А парень повернулся спиной к плите, закрякал от удовольствия, будто задыхаться начал от жаркого блаженства, ответил не сразу:
— Добра от меня вагон тебе будет, милая, плацкартный. Вот согреюся, все доложу, и всем ты довольная будешь. А пока ты мне, дорогая моя, постельные принадлежности организуй, да чтоб два одеяла, не меньше. Я зябкий. Да кусочек мыльца взаймы предложь.
Был он гладко выбрит, тощая шея — грязно-красная, а поджарое тело — неестественно белое.
Я сразу заметил, как чем-то обеспокоилась тетя Лида, как торопливо вынесла ему полвафельного полотенца и кусочек мыла, как, уже не отрываясь, разглядывала этого парня, хватаясь руками за пылающие щеки. А он нежился перед плитой и под взглядом тети Лиды то садился, то вставал, потом снял штаны и остался в одних кальсонах, обрезанных чуть ниже колен.
— Срамотник, — ласково задыхаясь, сказала тетя Лида, — вон ребята… так никогда.
— Так то ребята, — оттянув резинку кальсон и пуская туда жар от печки, объяснил парень, — ничего они пока в нашем главном деле не кумекают. А я, дорогая моя, мужчина в самом что ни на есть соку… Тазик мне какой-нибудь предложь. Помоюся перед делом. А жить тебе и всем вам со мной будет прекрасно. А уж как ты мной довольная будешь… не бывало еще с тобой так. — Он прикрыл глаза, голову закинул назад, вылез столь великий и острый кадык, что, казалось, вот-вот распорет кожу.
Тетя Лида принесла таз с водой, поставила его на плиту, небрежно отодвинув наши кастрюльки с едой. Двигалась она суетливо, часто поправляла волосы, одергивала кофту, стремительно оглядывалась по сторонам, а мы прятали от нее глаза, чтобы она не заметила нашего настороженного и острого, почти ревнивого любопытства и тревожного удивления.

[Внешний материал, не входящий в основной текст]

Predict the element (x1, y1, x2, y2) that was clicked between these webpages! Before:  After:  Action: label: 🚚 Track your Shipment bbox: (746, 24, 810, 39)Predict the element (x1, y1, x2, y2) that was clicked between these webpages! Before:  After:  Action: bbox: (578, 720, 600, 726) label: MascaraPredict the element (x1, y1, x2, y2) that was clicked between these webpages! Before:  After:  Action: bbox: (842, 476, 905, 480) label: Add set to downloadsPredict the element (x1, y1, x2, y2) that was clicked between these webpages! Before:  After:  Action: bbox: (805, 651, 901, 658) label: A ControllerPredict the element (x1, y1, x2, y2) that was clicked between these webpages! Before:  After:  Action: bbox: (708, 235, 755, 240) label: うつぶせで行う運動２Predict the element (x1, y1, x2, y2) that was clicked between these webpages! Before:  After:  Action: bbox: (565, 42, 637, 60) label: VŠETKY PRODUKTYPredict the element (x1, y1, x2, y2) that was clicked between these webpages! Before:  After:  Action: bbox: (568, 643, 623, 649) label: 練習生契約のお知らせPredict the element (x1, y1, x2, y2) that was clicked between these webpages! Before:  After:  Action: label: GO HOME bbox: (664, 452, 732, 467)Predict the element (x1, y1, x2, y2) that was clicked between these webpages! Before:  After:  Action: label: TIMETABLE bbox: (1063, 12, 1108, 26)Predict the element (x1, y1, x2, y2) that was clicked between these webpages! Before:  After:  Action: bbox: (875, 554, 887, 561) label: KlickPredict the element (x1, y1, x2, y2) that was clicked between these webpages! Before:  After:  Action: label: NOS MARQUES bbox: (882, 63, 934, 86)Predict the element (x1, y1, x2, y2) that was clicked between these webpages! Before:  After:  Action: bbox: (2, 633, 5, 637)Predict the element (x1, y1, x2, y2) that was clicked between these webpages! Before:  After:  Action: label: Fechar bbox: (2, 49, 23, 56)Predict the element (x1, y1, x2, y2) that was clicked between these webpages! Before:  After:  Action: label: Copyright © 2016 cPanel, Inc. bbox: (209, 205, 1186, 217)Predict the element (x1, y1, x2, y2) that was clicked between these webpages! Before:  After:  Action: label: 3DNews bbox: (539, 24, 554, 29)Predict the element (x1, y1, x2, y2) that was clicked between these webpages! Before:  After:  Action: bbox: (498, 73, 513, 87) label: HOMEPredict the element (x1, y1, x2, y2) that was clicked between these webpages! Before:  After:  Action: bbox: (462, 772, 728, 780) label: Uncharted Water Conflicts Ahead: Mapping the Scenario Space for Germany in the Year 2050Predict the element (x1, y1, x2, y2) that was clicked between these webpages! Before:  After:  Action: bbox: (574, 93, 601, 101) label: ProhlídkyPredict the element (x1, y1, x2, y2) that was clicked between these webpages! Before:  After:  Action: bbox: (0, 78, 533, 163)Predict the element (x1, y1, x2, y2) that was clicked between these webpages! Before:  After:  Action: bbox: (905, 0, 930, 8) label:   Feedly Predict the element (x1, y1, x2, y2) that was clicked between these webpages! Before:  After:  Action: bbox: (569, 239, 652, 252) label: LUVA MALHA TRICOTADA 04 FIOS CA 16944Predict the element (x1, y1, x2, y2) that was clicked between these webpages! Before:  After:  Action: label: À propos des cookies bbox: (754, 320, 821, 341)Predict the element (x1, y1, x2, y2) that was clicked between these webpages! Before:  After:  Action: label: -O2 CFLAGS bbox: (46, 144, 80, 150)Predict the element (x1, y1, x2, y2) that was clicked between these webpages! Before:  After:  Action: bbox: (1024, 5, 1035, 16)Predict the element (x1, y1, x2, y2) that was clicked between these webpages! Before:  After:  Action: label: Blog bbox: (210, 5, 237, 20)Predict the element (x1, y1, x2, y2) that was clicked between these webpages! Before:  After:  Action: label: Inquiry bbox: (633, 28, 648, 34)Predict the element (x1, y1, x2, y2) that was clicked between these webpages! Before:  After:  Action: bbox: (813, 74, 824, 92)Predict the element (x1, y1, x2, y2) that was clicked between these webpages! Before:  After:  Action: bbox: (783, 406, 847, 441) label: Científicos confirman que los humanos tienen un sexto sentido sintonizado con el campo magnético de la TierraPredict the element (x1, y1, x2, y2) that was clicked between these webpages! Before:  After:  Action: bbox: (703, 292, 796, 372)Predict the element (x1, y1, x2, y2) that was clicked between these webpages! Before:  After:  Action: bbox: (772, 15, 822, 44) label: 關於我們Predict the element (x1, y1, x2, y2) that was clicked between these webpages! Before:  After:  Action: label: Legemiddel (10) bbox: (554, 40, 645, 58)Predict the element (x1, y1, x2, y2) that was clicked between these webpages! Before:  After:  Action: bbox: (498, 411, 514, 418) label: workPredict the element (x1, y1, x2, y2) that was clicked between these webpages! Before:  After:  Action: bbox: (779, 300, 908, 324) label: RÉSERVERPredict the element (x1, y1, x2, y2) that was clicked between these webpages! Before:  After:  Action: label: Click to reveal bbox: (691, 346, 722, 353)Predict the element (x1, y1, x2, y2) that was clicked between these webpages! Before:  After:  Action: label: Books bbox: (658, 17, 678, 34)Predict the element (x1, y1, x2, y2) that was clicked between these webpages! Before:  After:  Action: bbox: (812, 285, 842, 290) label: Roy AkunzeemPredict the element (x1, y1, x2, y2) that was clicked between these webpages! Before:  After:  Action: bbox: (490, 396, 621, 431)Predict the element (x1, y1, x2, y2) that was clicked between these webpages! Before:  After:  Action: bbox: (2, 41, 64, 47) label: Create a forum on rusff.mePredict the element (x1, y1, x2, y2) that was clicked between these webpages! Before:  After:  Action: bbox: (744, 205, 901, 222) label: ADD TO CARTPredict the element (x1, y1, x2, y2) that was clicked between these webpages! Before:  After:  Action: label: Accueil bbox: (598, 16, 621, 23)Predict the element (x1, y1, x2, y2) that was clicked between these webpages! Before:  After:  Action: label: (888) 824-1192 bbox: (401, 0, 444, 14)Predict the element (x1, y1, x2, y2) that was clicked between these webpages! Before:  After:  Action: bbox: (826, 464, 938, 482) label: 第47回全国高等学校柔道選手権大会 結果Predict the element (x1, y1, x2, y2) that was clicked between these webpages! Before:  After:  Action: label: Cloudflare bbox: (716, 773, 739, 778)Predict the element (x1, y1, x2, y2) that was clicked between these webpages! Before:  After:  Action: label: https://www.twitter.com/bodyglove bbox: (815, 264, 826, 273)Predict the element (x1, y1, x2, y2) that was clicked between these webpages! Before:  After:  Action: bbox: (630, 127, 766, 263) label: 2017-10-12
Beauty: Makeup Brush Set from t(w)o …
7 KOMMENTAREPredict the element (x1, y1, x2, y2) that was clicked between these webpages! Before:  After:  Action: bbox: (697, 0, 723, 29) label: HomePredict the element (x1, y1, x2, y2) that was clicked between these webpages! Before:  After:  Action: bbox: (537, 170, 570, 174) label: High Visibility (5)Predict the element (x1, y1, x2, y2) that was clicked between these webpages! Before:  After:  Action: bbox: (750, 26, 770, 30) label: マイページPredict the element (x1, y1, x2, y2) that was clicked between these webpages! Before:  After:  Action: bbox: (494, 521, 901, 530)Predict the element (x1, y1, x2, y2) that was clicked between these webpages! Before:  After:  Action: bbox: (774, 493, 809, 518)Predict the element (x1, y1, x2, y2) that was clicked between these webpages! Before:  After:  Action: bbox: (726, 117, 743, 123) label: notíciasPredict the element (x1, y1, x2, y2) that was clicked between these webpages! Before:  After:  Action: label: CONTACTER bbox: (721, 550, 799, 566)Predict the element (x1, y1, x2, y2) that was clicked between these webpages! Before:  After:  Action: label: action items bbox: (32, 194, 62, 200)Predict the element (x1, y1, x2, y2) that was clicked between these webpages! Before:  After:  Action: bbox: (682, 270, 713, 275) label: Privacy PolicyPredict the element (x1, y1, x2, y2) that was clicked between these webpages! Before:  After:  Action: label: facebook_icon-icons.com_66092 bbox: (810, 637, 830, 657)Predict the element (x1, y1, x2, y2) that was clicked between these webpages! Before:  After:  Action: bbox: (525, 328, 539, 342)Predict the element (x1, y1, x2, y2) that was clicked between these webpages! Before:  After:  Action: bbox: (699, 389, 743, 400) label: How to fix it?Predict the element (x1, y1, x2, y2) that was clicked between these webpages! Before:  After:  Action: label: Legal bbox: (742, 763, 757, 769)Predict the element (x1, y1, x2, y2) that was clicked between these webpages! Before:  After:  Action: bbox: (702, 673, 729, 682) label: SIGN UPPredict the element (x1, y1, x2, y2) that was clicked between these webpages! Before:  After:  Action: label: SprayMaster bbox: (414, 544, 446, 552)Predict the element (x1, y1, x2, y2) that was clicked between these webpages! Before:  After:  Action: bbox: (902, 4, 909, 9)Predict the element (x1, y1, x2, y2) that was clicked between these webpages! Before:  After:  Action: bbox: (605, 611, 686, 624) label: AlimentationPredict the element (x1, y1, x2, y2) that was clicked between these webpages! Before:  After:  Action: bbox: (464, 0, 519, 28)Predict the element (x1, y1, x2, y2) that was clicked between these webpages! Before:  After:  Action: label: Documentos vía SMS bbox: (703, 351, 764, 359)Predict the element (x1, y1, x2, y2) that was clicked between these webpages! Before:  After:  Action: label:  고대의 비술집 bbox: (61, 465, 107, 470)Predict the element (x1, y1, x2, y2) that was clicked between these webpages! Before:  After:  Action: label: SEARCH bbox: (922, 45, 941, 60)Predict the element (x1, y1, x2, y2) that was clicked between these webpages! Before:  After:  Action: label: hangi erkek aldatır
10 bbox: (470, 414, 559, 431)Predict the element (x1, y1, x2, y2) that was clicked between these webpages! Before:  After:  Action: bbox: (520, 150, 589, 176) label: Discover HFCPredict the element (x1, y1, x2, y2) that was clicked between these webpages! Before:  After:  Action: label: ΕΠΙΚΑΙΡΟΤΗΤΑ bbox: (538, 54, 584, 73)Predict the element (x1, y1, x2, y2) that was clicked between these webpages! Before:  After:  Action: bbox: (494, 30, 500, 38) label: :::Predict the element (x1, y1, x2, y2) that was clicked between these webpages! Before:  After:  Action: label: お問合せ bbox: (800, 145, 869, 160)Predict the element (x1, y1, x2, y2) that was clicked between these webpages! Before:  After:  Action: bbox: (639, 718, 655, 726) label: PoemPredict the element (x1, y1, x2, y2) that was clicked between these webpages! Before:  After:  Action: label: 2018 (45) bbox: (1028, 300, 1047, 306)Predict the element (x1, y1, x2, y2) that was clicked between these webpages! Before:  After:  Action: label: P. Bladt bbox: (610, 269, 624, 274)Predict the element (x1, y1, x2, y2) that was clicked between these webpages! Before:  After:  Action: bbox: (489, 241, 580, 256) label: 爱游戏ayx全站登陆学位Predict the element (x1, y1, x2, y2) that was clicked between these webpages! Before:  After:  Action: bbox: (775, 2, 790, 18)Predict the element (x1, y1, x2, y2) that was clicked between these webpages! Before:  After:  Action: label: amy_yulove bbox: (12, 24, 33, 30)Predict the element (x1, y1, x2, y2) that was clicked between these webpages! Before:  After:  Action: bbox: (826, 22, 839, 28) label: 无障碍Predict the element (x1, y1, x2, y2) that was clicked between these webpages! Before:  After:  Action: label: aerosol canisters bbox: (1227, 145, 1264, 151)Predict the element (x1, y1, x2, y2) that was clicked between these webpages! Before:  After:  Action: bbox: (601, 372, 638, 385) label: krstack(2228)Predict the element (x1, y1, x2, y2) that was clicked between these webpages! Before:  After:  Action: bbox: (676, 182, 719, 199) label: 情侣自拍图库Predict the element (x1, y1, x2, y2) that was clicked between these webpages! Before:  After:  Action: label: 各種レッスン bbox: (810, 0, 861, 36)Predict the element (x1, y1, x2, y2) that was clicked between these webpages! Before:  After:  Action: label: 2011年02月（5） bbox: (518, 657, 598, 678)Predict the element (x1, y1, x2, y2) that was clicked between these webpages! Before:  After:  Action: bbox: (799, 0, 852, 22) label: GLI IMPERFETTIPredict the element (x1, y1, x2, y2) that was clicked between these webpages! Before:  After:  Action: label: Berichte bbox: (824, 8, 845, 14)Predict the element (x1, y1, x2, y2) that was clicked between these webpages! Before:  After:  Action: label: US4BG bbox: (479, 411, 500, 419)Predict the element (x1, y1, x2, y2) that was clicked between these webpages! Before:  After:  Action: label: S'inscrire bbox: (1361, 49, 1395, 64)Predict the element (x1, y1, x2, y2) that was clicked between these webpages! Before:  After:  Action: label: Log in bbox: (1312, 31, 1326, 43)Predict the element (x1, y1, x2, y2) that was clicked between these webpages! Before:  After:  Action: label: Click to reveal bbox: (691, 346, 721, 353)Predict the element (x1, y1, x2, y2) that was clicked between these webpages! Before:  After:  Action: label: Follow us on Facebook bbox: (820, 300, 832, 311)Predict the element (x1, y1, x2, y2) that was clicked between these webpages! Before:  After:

— Зовут меня Серега, — напевно, хотя и хрипловато, прислушиваясь к самому себе, заговорил парень, — по фамилии я Стригалев. Отца, грешника несусветного, Пантелеем звали. Шофер я. Жизнь люблю. Чего и тебе, ласточка моя, желаю. Сегодня мне одеться во что-нинабудь дай. Верну.
— Все, все у меня есть! — громогласно сказала тетя Лида. Она уже застелила ему койку, а он и глазом не повел, сидел на полу, царапался, говорил, словно кого успокаивая:
— Мужик я очень хороший. Цену себе знаю, потому и не навязываюся никогда. Меня везде все любят. Кто — даже и без памяти. Зла никому не делаю. Добрый я. Натура у меня такая. Не серди меня только, и я с тобой помурлыкаю.
— Не на фронте ты почему? — опять громогласно и страстно опросила тетя Лида.
— Инвалид, — с достоинством и лукаво ответил Серега, — ноги у меня плоские. Зато все остальное — дай бог. Пользы от меня, не сосчитать — скоко. Сама, дорогая мая, все сама узнаешь.
Мы смотрели не на него, а на тетю Лиду. В наших глазах она до появления Сереги была чуть ли не старухой. А тут она помолодела, разрумянилась, как-то прогнулась в спине, расправила вдруг ставшие роскошными плечи, — будто раньше прятала свое большое тело, а сейчас вспомнила про него, и оно ожило каждой мышцей, каждой округлостью.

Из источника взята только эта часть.